▸ Task description
Rewrite these rows with every "Task" changed to "Instruction" and nothing else altered. Omit the pictures from your version.

▸ Information given
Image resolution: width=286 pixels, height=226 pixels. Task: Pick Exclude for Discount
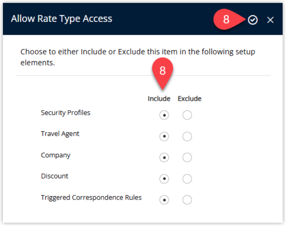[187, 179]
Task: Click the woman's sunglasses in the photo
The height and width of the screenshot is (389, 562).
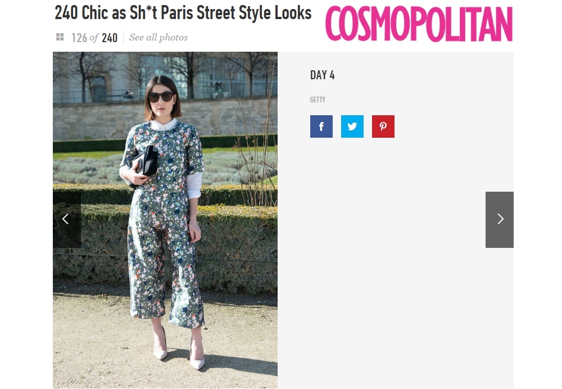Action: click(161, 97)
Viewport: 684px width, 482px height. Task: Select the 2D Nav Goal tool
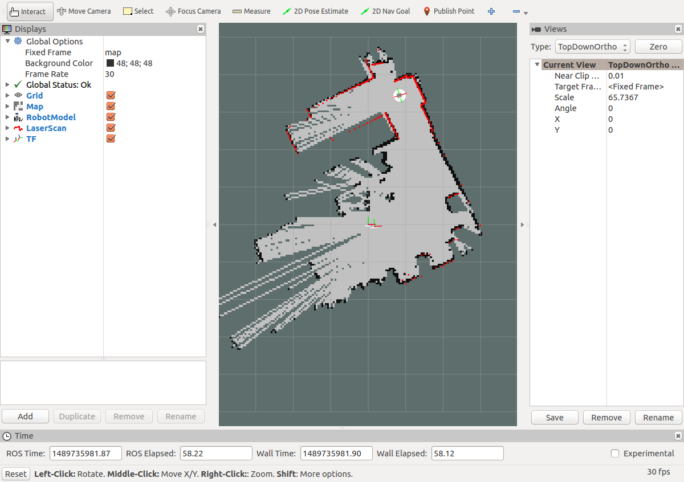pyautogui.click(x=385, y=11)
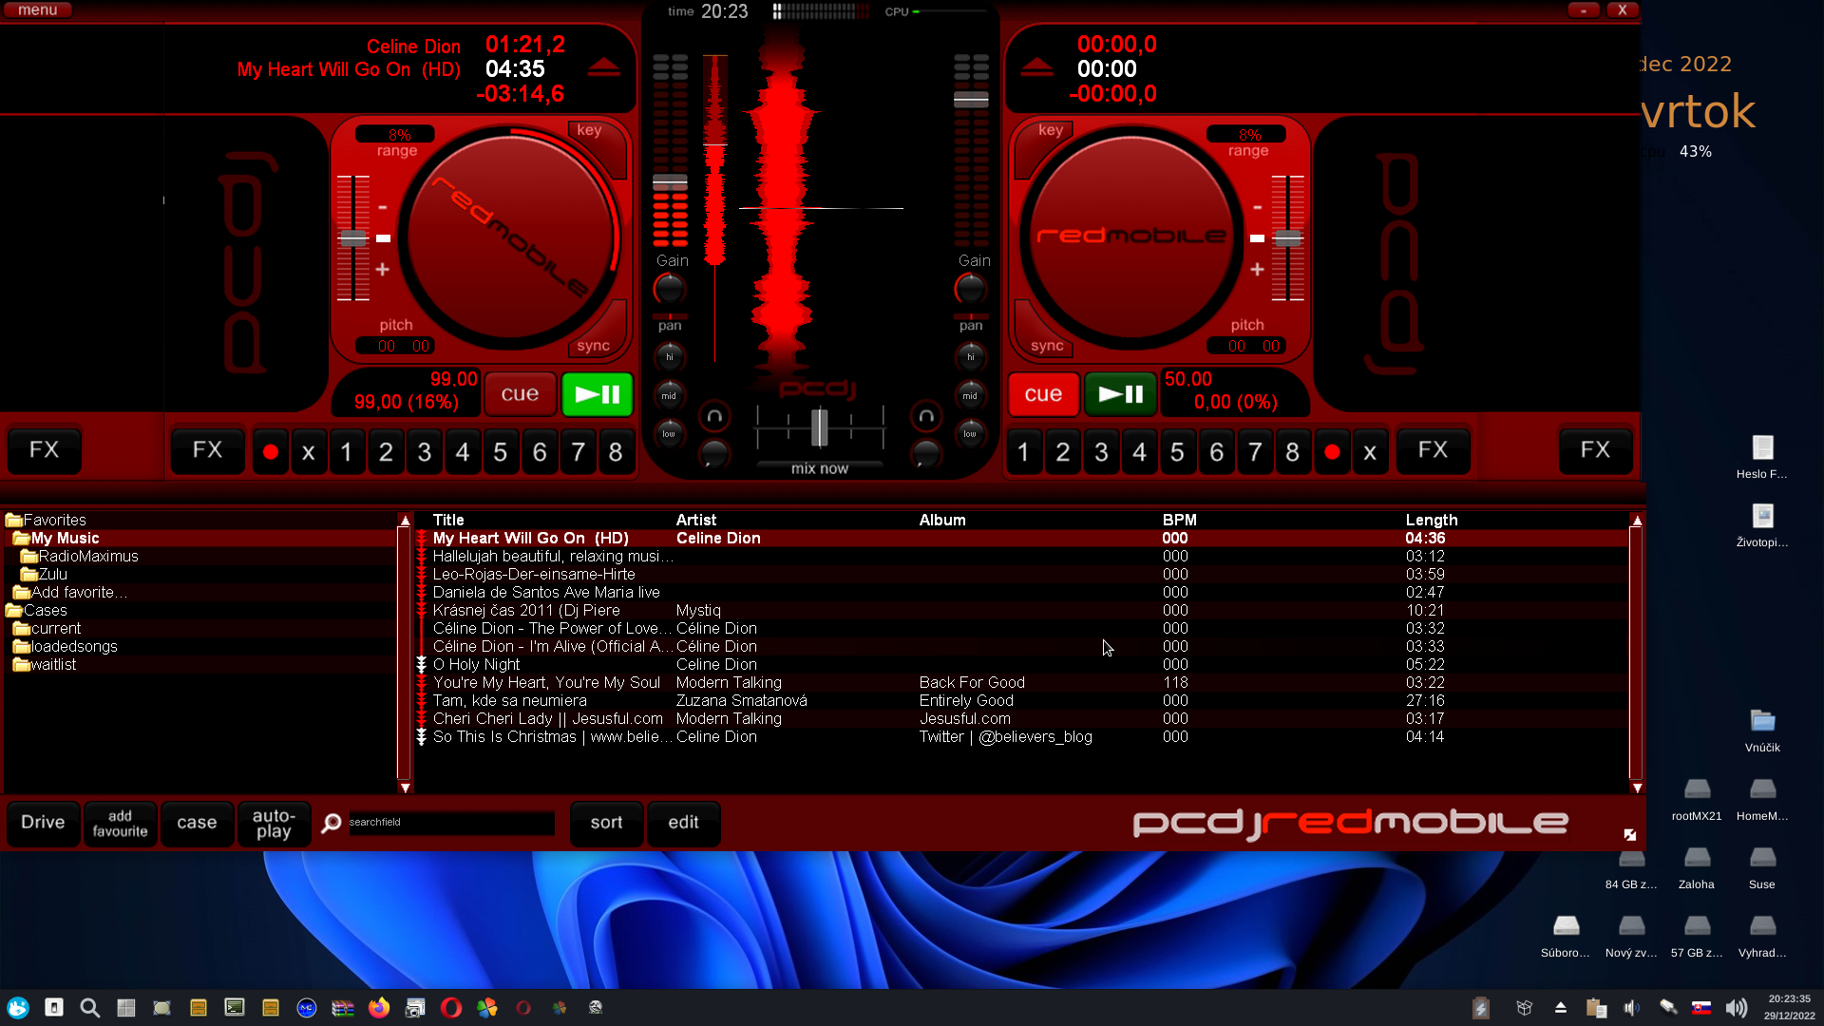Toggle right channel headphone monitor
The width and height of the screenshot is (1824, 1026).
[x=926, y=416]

▸ Answer to this problem
Image resolution: width=286 pixels, height=226 pixels. Instruction: Pick Exclude for Discount
[187, 179]
Instruction: Click the woman's sunglasses in the photo
The height and width of the screenshot is (389, 562).
Action: click(161, 97)
Viewport: 684px width, 482px height. Instruction: Select the 2D Nav Goal tool
pyautogui.click(x=385, y=11)
Toggle right channel headphone monitor
The width and height of the screenshot is (1824, 1026).
[x=926, y=416]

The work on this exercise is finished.